注目の論文
【天文学】暗黒物質が存在しない銀河
Nature
2018年3月29日
Astronomy: Dark matter ‘missing’ in a galaxy far, far away
観測されている銀河の運動は、暗黒物質という目に見えない謎の物質がもたらす質量によって説明できると一般に考えられているが、地球のはるか遠方に、暗黒物質がなく、通常の物質だけでできている銀河がある、という意外な事実を明らかにした論文が、今週掲載される。
大部分の銀河では、存在する物質の中で暗黒物質が大きな割合を占めている。我々の天の川銀河のような銀河では、暗黒物質と通常の物質は約30:1の比率で存在しており、天の川銀河より質量の大きな銀河でも小さな銀河でも比率はこれより大きく、例えば、矮小銀河では約400:1である。今回、Pieter van Dokkumたちの研究グループは、NGC1052-DF2銀河を調べて、この銀河内に見つかった10個の明るい星団の運動に基づいて、この銀河の質量が、目に見える星の見かけの質量の合計とほぼ等しいことを明らかにした。この新知見は、NGC1052-DF2銀河に暗黒物質が全くない可能性を示唆している。
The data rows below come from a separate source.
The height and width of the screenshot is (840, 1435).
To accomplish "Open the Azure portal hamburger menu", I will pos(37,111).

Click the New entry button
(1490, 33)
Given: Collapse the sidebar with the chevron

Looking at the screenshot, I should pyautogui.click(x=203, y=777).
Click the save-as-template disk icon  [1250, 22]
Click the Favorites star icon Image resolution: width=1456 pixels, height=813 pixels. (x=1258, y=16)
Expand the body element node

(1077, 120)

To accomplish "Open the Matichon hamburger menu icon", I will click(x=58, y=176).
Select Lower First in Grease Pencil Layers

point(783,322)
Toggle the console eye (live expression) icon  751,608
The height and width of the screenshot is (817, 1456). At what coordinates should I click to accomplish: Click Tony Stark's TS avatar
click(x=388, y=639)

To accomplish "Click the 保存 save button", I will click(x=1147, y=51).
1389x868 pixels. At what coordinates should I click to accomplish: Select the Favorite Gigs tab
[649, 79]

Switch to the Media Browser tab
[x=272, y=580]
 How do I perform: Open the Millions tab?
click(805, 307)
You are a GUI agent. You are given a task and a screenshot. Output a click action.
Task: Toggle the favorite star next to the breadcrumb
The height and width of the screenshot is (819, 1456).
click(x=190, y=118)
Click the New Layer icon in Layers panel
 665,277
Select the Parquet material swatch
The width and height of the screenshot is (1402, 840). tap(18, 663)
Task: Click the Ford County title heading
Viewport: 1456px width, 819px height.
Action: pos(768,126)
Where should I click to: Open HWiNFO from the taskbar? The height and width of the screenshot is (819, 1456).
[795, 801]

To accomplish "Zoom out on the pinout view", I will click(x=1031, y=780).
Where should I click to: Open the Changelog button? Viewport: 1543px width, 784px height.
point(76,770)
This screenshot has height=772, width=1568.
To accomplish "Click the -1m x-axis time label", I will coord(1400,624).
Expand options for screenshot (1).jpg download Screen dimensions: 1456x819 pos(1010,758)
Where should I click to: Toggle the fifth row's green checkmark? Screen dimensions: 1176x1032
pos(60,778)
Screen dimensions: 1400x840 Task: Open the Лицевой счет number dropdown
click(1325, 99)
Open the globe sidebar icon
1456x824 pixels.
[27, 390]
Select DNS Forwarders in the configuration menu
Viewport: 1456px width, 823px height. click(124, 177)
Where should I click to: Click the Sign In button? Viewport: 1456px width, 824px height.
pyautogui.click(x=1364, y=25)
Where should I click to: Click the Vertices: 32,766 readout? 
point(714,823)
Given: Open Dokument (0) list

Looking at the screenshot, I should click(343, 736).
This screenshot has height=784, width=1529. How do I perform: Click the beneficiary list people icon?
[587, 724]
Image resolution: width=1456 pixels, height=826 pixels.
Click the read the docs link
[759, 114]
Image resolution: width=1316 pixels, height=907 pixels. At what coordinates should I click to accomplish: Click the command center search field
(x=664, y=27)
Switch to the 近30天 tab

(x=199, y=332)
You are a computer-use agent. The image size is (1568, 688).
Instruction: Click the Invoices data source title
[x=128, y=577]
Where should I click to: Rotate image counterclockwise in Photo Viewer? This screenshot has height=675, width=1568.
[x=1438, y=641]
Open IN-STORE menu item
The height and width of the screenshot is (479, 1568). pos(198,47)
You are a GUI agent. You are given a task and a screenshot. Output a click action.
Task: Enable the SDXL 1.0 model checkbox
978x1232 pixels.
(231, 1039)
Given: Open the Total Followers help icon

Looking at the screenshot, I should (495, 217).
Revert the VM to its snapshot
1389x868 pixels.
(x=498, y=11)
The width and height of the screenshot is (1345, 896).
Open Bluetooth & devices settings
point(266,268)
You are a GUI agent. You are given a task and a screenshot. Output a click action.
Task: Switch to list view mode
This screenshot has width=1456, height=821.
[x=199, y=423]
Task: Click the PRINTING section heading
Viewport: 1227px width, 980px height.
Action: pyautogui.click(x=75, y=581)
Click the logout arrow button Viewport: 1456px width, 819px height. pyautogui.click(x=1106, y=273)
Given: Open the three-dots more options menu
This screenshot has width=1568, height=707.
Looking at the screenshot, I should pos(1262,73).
また、逆説的ではあるが、今後NGC1052-DF2に似た銀河が新たに発見されれば、その存在は、暗黒物質の代替として提案されてきた宇宙論的理論の一部を否定するために役立つ可能性がある。そうした理論の一例であるニュートンの運動法則の修正に基づく理論では、「暗黒物質」の特徴とされるものが全ての銀河で検出できると考えられている。